Un costo politico incalcolabile e destinato a durare nel tempo, anche perché la caduta del meteorite Ruby ha contribuito a far sparire il centrodestra così come lo conoscevamo. Certo, il Ncd di Angelino Alfano è nato per nobilissime ragioni legate alla necessità di tenere in vita il governo Letta dopo che il Cavaliere aveva richiamato i propri ministri. Ma anche perché la Cassazione aveva da poco confermato la condanna al Cavaliere per frode fiscale, e la condanna definitiva per il caso Ruby, con conseguente perdita dei benefici dell’indulto e dunque carcere o arresti domiciliari, era ritenuta (non solo dagli alfaniani) l’eventualità più probabile.

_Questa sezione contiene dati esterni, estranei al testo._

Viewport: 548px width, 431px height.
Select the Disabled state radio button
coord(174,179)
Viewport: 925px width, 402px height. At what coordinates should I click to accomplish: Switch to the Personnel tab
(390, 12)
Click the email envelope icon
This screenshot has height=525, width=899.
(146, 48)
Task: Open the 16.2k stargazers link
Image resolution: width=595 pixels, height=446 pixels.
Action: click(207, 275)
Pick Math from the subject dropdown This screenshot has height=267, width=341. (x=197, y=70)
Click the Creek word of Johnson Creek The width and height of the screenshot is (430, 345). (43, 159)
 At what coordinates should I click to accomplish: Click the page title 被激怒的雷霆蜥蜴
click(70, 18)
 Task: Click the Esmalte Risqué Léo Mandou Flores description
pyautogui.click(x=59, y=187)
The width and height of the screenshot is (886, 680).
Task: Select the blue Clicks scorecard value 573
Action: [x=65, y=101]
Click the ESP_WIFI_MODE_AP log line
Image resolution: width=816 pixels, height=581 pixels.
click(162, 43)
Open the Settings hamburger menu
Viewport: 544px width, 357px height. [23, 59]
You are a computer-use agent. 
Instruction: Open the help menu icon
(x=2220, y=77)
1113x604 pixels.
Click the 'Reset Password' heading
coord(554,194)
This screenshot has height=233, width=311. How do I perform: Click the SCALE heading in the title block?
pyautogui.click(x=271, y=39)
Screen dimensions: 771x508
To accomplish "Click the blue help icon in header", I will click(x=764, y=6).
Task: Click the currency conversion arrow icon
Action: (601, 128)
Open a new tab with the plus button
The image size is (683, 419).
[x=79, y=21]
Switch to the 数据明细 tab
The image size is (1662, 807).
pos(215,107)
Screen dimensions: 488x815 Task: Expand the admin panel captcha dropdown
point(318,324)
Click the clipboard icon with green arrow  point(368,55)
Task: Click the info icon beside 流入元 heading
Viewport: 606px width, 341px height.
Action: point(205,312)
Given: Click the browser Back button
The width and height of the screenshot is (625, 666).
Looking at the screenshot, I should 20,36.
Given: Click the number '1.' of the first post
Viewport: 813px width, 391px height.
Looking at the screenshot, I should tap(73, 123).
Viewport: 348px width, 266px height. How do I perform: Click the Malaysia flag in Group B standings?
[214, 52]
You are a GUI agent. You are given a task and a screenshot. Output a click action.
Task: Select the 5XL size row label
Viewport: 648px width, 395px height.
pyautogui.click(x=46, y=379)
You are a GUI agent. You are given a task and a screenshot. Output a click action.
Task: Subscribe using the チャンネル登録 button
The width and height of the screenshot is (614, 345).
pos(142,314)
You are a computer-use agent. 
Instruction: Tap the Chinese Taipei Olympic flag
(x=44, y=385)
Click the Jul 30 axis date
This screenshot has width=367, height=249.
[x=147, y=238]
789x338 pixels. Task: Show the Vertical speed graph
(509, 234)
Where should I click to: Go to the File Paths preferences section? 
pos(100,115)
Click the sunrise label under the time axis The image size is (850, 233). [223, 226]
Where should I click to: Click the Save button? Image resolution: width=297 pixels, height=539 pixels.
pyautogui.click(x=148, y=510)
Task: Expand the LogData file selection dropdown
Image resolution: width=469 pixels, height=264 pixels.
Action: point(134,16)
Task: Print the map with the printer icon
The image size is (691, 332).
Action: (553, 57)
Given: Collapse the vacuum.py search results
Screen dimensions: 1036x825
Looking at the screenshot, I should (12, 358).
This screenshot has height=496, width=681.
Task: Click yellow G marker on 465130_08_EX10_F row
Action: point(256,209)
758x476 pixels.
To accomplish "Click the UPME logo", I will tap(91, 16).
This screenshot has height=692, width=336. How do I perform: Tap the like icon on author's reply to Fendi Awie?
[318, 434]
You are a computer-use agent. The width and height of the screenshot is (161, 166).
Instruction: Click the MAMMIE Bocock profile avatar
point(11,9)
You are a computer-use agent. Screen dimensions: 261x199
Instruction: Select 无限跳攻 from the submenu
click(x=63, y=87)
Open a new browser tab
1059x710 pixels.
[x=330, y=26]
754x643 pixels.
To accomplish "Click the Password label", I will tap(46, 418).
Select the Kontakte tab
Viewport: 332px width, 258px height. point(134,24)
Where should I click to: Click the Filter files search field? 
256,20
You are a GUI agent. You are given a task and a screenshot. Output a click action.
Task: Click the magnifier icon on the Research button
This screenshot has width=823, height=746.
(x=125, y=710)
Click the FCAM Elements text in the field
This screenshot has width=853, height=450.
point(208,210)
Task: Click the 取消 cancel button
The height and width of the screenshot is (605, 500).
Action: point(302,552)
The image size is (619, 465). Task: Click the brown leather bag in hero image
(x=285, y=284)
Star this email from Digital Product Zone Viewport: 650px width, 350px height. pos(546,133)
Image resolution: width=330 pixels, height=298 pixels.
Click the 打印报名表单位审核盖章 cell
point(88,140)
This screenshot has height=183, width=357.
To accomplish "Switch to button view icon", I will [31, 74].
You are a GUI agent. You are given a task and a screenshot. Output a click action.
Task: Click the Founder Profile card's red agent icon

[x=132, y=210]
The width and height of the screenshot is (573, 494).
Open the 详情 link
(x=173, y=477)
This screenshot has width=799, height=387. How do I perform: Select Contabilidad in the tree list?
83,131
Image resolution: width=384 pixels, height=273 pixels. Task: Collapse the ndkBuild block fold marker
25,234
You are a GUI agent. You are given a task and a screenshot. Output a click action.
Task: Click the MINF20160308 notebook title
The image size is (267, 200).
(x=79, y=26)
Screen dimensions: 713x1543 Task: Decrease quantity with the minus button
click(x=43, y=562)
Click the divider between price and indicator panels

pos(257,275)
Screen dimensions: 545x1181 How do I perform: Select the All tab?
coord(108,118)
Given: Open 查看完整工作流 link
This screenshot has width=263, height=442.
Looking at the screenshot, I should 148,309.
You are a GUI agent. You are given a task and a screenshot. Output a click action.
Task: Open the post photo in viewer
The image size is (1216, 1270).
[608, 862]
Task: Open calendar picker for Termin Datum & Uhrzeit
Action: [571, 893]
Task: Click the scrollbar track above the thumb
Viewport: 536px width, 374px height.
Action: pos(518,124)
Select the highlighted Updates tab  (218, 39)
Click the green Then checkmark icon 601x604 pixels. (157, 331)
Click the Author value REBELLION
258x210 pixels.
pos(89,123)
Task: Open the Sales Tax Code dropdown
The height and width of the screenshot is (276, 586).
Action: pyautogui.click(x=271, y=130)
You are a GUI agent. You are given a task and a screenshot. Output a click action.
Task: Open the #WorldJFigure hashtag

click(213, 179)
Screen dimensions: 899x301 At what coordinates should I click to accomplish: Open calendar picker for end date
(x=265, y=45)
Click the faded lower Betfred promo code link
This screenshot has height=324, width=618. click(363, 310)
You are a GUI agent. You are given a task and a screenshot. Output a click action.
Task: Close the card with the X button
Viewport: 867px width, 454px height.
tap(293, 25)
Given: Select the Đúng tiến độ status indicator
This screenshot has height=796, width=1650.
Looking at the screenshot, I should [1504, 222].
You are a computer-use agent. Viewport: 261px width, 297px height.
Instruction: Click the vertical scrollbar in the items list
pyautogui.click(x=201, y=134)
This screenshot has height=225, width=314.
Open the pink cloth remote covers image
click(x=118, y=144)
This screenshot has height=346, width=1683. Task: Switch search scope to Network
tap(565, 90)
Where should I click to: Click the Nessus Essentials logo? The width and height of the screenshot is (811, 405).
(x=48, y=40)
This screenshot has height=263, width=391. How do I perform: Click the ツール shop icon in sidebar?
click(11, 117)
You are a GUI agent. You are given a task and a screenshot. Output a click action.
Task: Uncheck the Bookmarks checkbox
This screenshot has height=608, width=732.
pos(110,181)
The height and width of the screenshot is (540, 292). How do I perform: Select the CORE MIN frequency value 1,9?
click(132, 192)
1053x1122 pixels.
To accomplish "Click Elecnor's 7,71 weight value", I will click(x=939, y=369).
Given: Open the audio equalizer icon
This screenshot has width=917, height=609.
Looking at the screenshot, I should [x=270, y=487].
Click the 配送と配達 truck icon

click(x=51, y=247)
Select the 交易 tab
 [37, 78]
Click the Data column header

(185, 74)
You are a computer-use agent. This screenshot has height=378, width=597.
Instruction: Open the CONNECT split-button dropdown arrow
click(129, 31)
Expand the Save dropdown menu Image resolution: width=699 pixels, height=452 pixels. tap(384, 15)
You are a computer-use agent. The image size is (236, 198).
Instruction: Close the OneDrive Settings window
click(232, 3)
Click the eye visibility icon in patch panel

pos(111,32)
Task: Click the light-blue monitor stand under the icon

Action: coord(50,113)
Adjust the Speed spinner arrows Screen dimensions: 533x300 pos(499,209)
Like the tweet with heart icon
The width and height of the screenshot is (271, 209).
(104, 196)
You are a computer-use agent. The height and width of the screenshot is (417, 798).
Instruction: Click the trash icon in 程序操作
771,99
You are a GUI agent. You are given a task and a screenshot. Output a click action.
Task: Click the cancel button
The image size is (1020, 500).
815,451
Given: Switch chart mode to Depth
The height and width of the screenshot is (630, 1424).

Che centrodestra avrebbe oggi l’Italia se l’incriminazione del suo leader per quella vicenda, anziché deflagrare e rivelarsi inconsistente solo ieri, quando tutti i danni ormai sono stati fatti, non fosse mai avvenuta? Quale sarebbe oggi il potenziale elettorale della coalizione? Quando si sarebbe votato? Chi avrebbe vinto quelle elezioni politiche che Berlusconi ha perso di un nulla, se su di lui non ci fosse stato quel marchio d’infamia? Che governi avremmo avuto in questi anni, chi siederebbe oggi a palazzo Chigi, quale riforma della Costituzione sarebbe in cantiere? L’unica certezza è che la storia del Paese avrebbe preso una direzione molto diversa. Altri uomini al governo, altre leggi, altra spesa pubblica e tasse diverse, altra forma dello Stato che regolerà le nostre vite nel futuro. Roba da romanzieri, appunto.